The Worldwide Reality and Justice Undertaking (ITJP) filed a criminal complaint with Singapore’s attorney general on Sunday, claiming that Rajapaksa has committed grave breaches of the Geneva Conventions during the civil war in 2009 when he was the country’s defense chief, according to a copy of the complaint seen by Reuters.
In its 63-page complaint, the South Africa-based ITJP argued that based on universal jurisdiction, the alleged abuses were subject to prosecution in Singapore, where the 73-year-old former leader fled the island nation amid mass protests over an unprecedented economic crisis.
“The criminal complaint that has been filed is (based on) verifiable information on both the crimes that have been committed, but also on evidence really linking the individual in question, who is now in Singapore,” Alexandra Lily Kather, one of the lawyers that drafted the complaint, told Reuters by telephone from the German capital, Berlin.
“Singapore really has a unique opportunity with this complaint, with its own law and with its own policy, to speak truth to power.”
The resignation of Rajapaksa was accepted by Sri Lanka’s parliament on July 15, days after he fled the crisis-hit island.
Rajapaksa’s resignation came as protesters retreated from public buildings they had stormed and vowed to continue pressuring the authorities.
The embattled Sri Lankan leader arrived in Singapore on July 14 after first flying to the Maldives. He is reportedly accompanied by his wife and two bodyguards.
Singapore said the fugitive president had been allowed to enter the country on a “private visit” but had not asked for or been granted asylum.
In response to questions from Reuters, a spokesperson for the Attorney-General’s Chambers said it had received a letter from the ITJP on July 23, but noted that they “are not able to comment further on this matter.”
Rajapaksa could not be reached for comment through Sri Lanka’s High Commission in Singapore.

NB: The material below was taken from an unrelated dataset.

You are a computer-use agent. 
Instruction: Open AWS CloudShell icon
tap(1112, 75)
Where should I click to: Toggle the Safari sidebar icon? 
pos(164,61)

He has previously strenuously denied allegations he was responsible for rights abuses during the war.
Shubhankar Dam, a professor at the University of Portsmouth School of Law in Britain, who has taught in Singapore, said while its courts were able to try alleged war crimes, genocide, and torture, it has repeatedly stated that such jurisdiction should only be invoked as a last resort.
“While neutrality is not officially enshrined in Singapore’s foreign policy, it has long cultivated a form of even-handedness,” Dam said.
“Any decision to prosecute a former foreign head of state has to be balanced against its foreign policy objectives.”
Sri Lanka ended a 25-year civil war between separatist insurgents from the ethnic Tamil minority and government forces in 2009. Rights groups accused both sides of abuses during the war.
The ITJP assisted in two civil lawsuits against Rajapaksa, proceedings for one of which were served in a California parking lot in 2019. Rajapaksa was a US citizen at the time.
Both cases were withdrawn after Rajapaksa was granted diplomatic immunity upon becoming president later that year.